The Spectra Gutenberg Blocks – Website Builder for the Block Editor plugin is vulnerable due to insufficient sanitization of the Custom CSS field, allowing stored cross‑site scripting. An attacker with Contributor or higher access can save malicious code that will be rendered on any page containing the injected CSS, potentially running arbitrary JavaScript in the context of any visitor’s browser. The ability to execute scripts in victims’ browsers can lead to social engineering, credential theft, or defacement of the site. The vulnerability is a typical interface‑based injection flaw as identified by CWE‑79.

WordPress installations using the Spectra Gutenberg Blocks plugin version 2.19.14 or earlier are affected. The vulnerability exists across all versions up to and including 2.19.14, regardless of other plugins or themes installed. Users must verify the plugin version in their WordPress dashboard and ensure they are not running a vulnerable release.

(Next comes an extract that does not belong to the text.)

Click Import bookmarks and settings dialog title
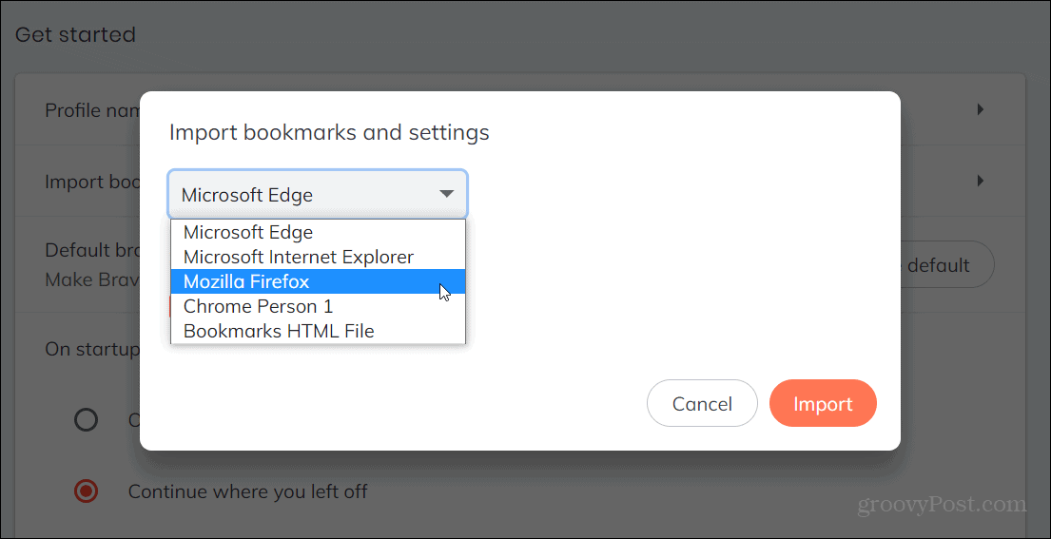The height and width of the screenshot is (539, 1051). (x=329, y=132)
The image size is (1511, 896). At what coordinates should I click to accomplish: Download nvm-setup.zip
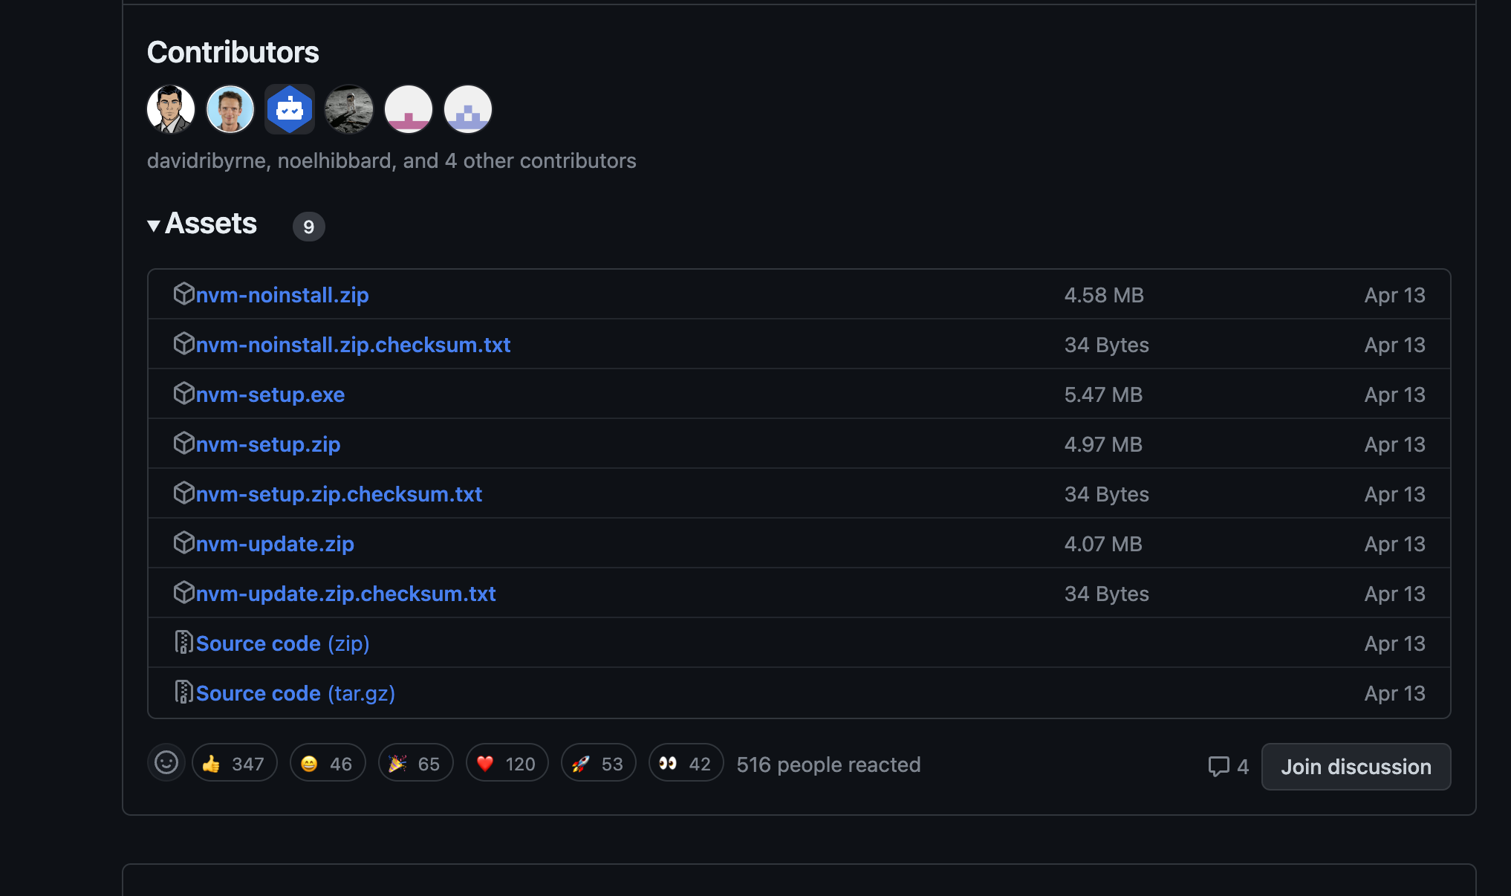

The CVSS score of 6.4 indicates a medium severity. The EPSS score is less than 1%, suggesting current exploitation is rare, and the vulnerability is not listed in CISA’s KEV catalog. However, the attack requires authenticated access at Contributor level or higher, which many site administrators and editors possess. Once injected, the stored script can affect all users who view the affected page, providing a wide range of potential damage. The likely attack vector is through the Custom CSS editor in the plugin’s interface, where an attacker can insert malicious inline styles or script tags that are stored in the database and later rendered on page load. This condition demonstrates that an attacker can drive arbitrary code execution in victim browsers without requiring external files or other exploits.